Apparently this is an issue that has gripped the nation; Piers Morgan described it this morning on GMB as “exploding a huge argument over the weekend” with a “debate raging” over the use of butter or margarine. Forget the fact that our Prime Minister revealed on Andrew Marr that she intended to trigger Article 50 by March 2017 on Sunday – the baked goods were the key to need-to-know information for the British public.

Obviously I’m being tongue-in-cheek – I don’t care what Theresa May uses in her scones, and I don’t think many people do either. What I care about is what our government intends to do in relation to Brexit, what Theresa May’s plan is specifically for improving the country. But no, the pressing issue of the day for Piers Morgan was her scone recipe, and the country’s obsession with her shoes. The Tories are pulling us back to the 1950s with their policy proposals, and apparently our media is more than happy to go back in time with them.
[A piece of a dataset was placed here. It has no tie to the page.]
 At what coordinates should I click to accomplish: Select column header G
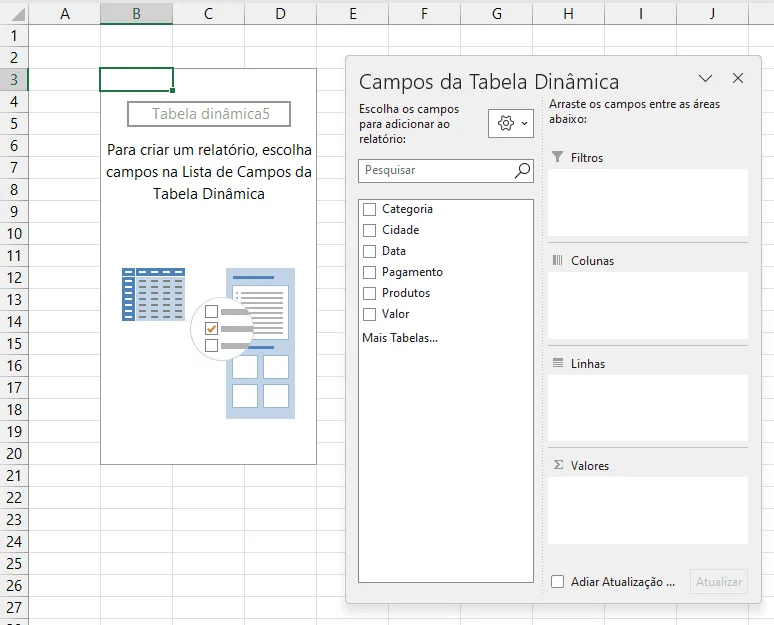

I can’t blame Piers Morgan in particular, or accuse him of being an intentional sexist – he’s merely continuing a pattern that’s been set across media outlets ever since May became Prime Minister. Just last week, The New Statesman published a front page showing May skewering the three Brexiteers with her stiletto heel. I find it hard to imagine a similar image adoring a magazine’s front page if Boris Johnson had become the Prime Minister, with him stomping on his opponents with a Church’s brogue.

Piers Morgan hounds Theresa May about scones – two days after she announces Brexit date

Many newspapers have run stories on May’s shoes, and deconstructed her outfits – the same, of course, is happening to Hillary Clinton over the pond. Clinton’s choice to wear red on debate night was “telling”, while Donald Trump just put on a suit, didn’t brush his hair – and no one cared.

The header underneath May on GMB this morning read “Theresa May is the first female Prime Minister since Margaret Thatcher” – just in case we had forgotten. Other papers have either struggled to come to terms with her tough, direct policies or just redrawn her in cartoons as the literal Iron Lady (see: the front page of The Spectator this week). We get it: she’s a woman, and so was Margaret Thatcher. And she’s a cold, hard-nosed, strategic woman with unforgiving policies as well – so she must be Margaret Thatcher reincarnate.

The simple fact that we can’t seem to get our heads around is that women can enact brutal politics too, without having an emotional breakdown over a mixing bowl of flour and margarine (or was that butter?) If we stop trying to impose stereotypical feminine qualities on May, we can start asking the real questions. As it stands, she’s getting a free pass to impose a new pro-austerity regime, however much she, ahem, sugar-coats it. Newspapers and political outlets need to put down their scone recipes, leave behind their prejudices and go back to the drawing board. The “Opposition” aren’t challenging our new Prime Minister, after all, so someone has to.